Where a line in the material below has the string "computer", please report it.
%%
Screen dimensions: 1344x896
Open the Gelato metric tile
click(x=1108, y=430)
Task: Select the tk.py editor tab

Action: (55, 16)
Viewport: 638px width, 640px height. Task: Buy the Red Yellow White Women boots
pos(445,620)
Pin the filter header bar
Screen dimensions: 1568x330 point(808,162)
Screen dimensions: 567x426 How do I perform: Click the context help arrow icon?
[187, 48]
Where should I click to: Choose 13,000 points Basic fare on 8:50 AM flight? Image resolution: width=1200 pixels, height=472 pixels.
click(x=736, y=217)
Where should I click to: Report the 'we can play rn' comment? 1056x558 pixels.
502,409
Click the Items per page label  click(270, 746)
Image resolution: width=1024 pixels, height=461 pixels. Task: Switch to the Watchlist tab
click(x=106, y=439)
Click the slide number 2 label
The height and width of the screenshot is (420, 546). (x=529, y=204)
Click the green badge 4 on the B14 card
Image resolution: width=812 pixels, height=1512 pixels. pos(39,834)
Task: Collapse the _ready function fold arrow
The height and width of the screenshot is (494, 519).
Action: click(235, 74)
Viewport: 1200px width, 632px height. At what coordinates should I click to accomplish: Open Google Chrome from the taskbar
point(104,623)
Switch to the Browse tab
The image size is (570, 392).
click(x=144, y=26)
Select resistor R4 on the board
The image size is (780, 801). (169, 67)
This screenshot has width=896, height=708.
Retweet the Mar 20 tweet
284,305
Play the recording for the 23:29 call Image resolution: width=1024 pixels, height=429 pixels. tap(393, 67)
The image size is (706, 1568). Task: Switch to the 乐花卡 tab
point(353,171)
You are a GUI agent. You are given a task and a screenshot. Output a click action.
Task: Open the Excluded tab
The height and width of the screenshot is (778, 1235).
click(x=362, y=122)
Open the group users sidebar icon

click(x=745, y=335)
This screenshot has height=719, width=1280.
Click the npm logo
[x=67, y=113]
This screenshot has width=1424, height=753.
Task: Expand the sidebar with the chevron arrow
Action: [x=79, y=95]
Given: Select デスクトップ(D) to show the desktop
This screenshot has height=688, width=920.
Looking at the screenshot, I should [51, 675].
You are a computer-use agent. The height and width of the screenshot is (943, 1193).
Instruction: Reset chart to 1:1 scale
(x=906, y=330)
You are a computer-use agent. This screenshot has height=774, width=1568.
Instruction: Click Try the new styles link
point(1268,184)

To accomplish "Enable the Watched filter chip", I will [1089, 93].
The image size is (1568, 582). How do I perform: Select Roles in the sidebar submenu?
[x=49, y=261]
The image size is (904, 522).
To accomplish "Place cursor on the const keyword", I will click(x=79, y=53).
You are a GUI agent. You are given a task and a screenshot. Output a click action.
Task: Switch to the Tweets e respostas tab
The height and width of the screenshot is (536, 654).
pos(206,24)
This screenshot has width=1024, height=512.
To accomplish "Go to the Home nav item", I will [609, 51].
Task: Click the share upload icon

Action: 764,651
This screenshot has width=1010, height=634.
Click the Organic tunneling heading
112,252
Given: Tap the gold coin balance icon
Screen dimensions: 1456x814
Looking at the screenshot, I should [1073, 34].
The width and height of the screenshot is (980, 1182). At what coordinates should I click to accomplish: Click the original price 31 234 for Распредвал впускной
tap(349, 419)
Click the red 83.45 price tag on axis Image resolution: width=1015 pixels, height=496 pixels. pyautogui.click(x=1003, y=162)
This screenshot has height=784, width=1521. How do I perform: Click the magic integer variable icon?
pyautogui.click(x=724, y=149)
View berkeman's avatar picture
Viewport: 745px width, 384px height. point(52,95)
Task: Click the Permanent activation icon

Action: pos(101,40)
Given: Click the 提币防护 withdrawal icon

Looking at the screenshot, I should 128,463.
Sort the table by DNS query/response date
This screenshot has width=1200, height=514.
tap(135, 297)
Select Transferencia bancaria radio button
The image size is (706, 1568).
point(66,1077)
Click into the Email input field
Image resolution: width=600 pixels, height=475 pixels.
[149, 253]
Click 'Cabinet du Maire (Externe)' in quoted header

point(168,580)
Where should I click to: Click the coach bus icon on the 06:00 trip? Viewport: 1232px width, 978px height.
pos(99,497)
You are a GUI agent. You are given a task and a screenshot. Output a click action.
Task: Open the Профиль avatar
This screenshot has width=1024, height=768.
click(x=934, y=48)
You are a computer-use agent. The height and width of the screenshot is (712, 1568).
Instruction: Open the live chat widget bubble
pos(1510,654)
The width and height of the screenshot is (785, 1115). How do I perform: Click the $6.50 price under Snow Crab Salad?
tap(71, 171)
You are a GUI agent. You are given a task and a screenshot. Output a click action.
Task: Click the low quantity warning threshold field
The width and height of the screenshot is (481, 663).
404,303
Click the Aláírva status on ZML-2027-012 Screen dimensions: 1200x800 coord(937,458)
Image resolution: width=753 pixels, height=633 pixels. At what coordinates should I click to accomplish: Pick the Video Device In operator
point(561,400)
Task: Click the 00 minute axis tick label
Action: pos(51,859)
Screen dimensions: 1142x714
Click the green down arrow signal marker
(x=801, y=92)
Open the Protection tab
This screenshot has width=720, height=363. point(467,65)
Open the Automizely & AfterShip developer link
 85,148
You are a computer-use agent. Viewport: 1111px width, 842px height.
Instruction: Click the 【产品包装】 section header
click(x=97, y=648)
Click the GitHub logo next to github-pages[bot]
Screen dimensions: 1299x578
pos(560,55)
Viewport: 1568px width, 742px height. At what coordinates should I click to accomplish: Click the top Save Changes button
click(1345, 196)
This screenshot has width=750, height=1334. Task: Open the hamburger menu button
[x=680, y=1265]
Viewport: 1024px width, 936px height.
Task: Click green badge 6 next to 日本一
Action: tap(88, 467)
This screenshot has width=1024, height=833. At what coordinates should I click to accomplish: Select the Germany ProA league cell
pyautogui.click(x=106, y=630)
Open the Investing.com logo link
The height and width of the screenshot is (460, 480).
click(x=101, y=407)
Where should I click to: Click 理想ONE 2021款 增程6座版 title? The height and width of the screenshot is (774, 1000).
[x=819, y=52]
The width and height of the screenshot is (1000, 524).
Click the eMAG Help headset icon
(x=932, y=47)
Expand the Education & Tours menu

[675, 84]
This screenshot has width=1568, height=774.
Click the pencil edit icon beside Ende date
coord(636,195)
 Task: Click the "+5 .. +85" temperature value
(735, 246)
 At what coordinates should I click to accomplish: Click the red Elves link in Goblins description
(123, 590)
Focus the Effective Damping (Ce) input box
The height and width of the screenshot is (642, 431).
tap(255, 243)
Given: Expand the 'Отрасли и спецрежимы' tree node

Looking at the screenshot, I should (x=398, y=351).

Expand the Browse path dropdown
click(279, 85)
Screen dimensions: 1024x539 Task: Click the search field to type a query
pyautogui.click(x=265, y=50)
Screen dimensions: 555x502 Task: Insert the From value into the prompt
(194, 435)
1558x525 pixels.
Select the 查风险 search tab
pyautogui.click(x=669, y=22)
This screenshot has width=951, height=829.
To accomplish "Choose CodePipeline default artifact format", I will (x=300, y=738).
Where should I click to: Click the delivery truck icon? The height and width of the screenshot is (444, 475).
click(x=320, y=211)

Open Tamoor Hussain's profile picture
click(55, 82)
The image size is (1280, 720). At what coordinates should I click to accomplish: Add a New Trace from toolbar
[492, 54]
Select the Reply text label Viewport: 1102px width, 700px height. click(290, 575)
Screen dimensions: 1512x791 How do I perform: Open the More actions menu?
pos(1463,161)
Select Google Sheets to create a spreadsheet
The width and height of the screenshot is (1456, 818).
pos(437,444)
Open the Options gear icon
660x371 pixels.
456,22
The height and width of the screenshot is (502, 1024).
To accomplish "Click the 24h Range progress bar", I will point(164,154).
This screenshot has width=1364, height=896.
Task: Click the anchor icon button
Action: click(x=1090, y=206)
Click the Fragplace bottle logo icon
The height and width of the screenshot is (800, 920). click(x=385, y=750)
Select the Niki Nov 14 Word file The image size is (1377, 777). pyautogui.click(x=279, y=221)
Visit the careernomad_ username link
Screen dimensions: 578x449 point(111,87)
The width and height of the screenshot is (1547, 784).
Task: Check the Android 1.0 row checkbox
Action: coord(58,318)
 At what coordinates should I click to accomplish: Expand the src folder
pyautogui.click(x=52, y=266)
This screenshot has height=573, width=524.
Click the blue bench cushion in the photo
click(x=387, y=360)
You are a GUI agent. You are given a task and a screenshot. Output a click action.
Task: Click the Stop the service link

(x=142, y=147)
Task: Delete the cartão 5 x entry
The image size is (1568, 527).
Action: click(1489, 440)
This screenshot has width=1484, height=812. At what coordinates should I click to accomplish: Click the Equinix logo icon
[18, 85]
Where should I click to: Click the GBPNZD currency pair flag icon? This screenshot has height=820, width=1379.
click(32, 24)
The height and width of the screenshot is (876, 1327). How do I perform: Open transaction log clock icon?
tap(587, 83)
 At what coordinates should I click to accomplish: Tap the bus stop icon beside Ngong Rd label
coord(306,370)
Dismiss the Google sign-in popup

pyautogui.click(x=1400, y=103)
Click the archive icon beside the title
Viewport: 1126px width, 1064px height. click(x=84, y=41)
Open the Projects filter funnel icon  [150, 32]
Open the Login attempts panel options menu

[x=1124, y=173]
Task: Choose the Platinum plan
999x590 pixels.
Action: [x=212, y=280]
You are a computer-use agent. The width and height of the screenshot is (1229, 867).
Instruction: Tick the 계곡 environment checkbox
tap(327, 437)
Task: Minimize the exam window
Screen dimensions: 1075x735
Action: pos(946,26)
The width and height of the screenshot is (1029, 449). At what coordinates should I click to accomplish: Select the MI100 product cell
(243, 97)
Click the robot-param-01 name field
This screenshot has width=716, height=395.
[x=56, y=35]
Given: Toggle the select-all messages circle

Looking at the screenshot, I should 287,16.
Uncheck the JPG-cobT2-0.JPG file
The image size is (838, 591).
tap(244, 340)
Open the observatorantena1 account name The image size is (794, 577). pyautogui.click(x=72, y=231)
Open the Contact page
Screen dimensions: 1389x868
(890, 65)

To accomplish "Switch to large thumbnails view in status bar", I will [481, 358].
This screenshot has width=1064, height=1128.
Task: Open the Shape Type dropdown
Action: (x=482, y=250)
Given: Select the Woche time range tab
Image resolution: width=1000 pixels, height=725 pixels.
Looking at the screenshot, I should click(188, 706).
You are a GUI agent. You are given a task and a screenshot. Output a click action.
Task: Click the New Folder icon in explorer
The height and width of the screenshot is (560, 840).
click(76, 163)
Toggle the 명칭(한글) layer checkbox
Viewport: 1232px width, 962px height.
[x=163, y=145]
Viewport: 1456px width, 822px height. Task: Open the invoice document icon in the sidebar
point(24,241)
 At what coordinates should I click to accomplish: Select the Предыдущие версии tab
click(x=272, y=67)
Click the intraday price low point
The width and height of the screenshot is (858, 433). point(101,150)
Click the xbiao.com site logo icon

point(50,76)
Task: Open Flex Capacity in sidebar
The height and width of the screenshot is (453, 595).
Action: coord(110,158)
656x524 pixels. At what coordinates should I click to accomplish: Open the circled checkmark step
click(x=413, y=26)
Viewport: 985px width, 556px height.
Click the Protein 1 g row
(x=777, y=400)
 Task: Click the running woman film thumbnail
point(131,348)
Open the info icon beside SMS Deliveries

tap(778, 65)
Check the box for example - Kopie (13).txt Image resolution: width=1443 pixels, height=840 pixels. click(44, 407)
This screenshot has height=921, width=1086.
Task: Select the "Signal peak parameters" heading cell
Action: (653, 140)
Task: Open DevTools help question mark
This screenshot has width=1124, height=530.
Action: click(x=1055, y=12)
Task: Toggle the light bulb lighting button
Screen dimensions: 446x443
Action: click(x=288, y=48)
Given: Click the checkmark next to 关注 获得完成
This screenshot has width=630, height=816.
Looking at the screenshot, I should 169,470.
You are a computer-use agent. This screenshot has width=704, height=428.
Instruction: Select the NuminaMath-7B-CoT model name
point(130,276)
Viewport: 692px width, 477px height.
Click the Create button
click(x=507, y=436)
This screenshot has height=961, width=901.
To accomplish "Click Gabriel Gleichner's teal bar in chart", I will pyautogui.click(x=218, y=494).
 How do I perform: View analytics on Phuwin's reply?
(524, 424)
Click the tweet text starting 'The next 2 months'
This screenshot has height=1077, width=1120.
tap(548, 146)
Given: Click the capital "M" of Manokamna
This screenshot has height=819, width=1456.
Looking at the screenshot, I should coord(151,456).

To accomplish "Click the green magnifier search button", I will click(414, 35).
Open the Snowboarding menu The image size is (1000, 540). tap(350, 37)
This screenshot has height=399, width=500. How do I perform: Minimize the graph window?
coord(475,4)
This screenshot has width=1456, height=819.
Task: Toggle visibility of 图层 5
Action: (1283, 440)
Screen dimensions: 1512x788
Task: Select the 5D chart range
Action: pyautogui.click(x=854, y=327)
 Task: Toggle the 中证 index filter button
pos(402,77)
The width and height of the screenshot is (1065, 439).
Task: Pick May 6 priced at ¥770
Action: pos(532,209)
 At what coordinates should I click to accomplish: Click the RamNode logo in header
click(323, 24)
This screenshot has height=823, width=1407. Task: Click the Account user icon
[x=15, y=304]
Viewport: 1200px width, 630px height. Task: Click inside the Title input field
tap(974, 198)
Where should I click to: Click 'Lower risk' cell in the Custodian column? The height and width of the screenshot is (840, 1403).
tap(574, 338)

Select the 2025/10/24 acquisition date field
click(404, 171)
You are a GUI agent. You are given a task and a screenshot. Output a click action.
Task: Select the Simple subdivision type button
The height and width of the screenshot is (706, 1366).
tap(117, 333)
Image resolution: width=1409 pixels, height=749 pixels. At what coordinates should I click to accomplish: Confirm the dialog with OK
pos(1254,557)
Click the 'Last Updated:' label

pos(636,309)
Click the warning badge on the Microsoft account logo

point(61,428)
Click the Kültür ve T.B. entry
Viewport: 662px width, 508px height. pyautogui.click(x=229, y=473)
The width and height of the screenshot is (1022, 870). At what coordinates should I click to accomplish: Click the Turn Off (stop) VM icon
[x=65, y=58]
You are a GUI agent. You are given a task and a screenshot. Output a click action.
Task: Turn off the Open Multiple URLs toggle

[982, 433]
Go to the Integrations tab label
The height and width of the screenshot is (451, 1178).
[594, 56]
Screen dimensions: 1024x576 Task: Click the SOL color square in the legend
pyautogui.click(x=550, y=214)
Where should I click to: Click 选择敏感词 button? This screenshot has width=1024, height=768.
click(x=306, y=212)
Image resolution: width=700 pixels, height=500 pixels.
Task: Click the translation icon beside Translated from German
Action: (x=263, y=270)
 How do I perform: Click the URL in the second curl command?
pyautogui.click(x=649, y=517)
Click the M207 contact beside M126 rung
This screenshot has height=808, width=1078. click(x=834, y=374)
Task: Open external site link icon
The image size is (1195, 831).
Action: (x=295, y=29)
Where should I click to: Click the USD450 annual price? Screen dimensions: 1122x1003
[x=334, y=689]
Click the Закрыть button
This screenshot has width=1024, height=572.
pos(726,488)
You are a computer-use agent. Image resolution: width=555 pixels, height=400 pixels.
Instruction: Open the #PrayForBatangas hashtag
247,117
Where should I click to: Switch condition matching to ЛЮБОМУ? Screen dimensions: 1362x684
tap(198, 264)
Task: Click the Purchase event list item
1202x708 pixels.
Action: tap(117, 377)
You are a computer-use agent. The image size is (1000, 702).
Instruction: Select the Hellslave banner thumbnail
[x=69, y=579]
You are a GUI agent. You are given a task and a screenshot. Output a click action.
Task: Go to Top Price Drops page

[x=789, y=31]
%%
> [Exercise output]:
You are a computer-use agent. The height and width of the screenshot is (943, 1193).
You are a computer-use agent. This screenshot has height=774, width=1568.
You are a computer-use agent. The height and width of the screenshot is (712, 1568).
You are a computer-use agent. Viewport: 1111px width, 842px height.
You are a computer-use agent. The width and height of the screenshot is (1229, 867).
You are a computer-use agent. This screenshot has width=704, height=428.
You are a computer-use agent. Image resolution: width=555 pixels, height=400 pixels.
You are a computer-use agent. The image size is (1000, 702).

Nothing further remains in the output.